* **What you should do**
What is needed is an exact copy of every record below.

* **Excerpted records**
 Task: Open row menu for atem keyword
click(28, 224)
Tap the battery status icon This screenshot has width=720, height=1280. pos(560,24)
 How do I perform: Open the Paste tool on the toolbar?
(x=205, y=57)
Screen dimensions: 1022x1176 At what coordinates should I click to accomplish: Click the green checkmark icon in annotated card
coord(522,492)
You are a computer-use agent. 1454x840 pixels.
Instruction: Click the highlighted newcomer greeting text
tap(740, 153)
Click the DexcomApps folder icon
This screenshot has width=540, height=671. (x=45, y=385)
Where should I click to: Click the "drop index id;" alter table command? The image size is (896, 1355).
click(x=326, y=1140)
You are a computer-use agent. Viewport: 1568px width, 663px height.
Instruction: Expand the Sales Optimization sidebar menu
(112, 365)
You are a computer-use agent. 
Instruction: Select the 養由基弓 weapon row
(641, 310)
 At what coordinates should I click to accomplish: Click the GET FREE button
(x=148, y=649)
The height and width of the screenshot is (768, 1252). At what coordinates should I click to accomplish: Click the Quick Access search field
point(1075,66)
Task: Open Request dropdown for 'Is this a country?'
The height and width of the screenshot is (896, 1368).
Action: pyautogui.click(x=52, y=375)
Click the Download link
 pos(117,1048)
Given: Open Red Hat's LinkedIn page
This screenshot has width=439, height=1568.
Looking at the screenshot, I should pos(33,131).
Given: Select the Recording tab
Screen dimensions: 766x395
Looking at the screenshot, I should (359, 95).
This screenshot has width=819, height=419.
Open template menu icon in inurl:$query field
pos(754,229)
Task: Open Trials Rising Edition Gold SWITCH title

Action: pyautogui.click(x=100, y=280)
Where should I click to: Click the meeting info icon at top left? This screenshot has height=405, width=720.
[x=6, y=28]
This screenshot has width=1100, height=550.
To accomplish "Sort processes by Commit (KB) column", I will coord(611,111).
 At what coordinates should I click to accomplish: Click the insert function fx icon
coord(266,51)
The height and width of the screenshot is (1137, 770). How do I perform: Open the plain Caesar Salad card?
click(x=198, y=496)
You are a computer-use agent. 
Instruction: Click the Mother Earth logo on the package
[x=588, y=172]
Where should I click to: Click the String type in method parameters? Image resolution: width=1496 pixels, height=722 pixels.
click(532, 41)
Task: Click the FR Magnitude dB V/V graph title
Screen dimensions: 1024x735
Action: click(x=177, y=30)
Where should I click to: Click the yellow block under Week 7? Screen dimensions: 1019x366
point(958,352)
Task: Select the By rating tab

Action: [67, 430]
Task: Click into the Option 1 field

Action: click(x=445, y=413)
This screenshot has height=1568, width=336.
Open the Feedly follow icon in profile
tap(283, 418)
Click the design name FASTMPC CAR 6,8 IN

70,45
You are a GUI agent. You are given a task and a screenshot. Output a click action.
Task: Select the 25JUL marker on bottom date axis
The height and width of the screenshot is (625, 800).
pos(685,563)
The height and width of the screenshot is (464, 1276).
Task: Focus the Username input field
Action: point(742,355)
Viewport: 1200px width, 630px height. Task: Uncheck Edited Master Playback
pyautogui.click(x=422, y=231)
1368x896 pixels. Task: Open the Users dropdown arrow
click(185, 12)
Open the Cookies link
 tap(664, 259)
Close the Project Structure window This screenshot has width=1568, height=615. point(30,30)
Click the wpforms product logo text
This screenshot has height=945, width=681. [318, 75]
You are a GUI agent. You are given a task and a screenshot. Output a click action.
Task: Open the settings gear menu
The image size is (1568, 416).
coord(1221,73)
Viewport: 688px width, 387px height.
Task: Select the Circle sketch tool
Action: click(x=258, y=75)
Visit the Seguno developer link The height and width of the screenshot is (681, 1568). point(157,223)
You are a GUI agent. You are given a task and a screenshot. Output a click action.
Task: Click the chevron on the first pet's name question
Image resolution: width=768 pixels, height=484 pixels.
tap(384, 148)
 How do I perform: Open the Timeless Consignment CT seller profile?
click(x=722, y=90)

* **Response area**
 Task: Open row menu for atem keyword
click(28, 224)
Tap the battery status icon This screenshot has width=720, height=1280. pos(560,24)
 How do I perform: Open the Paste tool on the toolbar?
(x=205, y=57)
Screen dimensions: 1022x1176 At what coordinates should I click to accomplish: Click the green checkmark icon in annotated card
coord(522,492)
You are a computer-use agent. 1454x840 pixels.
Instruction: Click the highlighted newcomer greeting text
tap(740, 153)
Click the DexcomApps folder icon
This screenshot has width=540, height=671. (x=45, y=385)
Where should I click to: Click the "drop index id;" alter table command? The image size is (896, 1355).
click(x=326, y=1140)
You are a computer-use agent. Viewport: 1568px width, 663px height.
Instruction: Expand the Sales Optimization sidebar menu
(112, 365)
You are a computer-use agent. 
Instruction: Select the 養由基弓 weapon row
(641, 310)
 At what coordinates should I click to accomplish: Click the GET FREE button
(x=148, y=649)
The height and width of the screenshot is (768, 1252). At what coordinates should I click to accomplish: Click the Quick Access search field
point(1075,66)
Task: Open Request dropdown for 'Is this a country?'
The height and width of the screenshot is (896, 1368).
Action: pyautogui.click(x=52, y=375)
Click the Download link
 pos(117,1048)
Given: Open Red Hat's LinkedIn page
This screenshot has width=439, height=1568.
Looking at the screenshot, I should pos(33,131).
Given: Select the Recording tab
Screen dimensions: 766x395
Looking at the screenshot, I should (359, 95).
This screenshot has width=819, height=419.
Open template menu icon in inurl:$query field
pos(754,229)
Task: Open Trials Rising Edition Gold SWITCH title

Action: pyautogui.click(x=100, y=280)
Where should I click to: Click the meeting info icon at top left? This screenshot has height=405, width=720.
[x=6, y=28]
This screenshot has width=1100, height=550.
To accomplish "Sort processes by Commit (KB) column", I will coord(611,111).
 At what coordinates should I click to accomplish: Click the insert function fx icon
coord(266,51)
The height and width of the screenshot is (1137, 770). How do I perform: Open the plain Caesar Salad card?
click(x=198, y=496)
You are a computer-use agent. 
Instruction: Click the Mother Earth logo on the package
[x=588, y=172]
Where should I click to: Click the String type in method parameters? Image resolution: width=1496 pixels, height=722 pixels.
click(532, 41)
Task: Click the FR Magnitude dB V/V graph title
Screen dimensions: 1024x735
Action: click(x=177, y=30)
Where should I click to: Click the yellow block under Week 7? Screen dimensions: 1019x366
point(958,352)
Task: Select the By rating tab

Action: [67, 430]
Task: Click into the Option 1 field

Action: click(x=445, y=413)
This screenshot has height=1568, width=336.
Open the Feedly follow icon in profile
tap(283, 418)
Click the design name FASTMPC CAR 6,8 IN

70,45
You are a GUI agent. You are given a task and a screenshot. Output a click action.
Task: Select the 25JUL marker on bottom date axis
The height and width of the screenshot is (625, 800).
pos(685,563)
The height and width of the screenshot is (464, 1276).
Task: Focus the Username input field
Action: point(742,355)
Viewport: 1200px width, 630px height. Task: Uncheck Edited Master Playback
pyautogui.click(x=422, y=231)
1368x896 pixels. Task: Open the Users dropdown arrow
click(185, 12)
Open the Cookies link
 tap(664, 259)
Close the Project Structure window This screenshot has width=1568, height=615. point(30,30)
Click the wpforms product logo text
This screenshot has height=945, width=681. [318, 75]
You are a GUI agent. You are given a task and a screenshot. Output a click action.
Task: Open the settings gear menu
The image size is (1568, 416).
coord(1221,73)
Viewport: 688px width, 387px height.
Task: Select the Circle sketch tool
Action: click(x=258, y=75)
Visit the Seguno developer link The height and width of the screenshot is (681, 1568). point(157,223)
You are a GUI agent. You are given a task and a screenshot. Output a click action.
Task: Click the chevron on the first pet's name question
Image resolution: width=768 pixels, height=484 pixels.
tap(384, 148)
 How do I perform: Open the Timeless Consignment CT seller profile?
click(x=722, y=90)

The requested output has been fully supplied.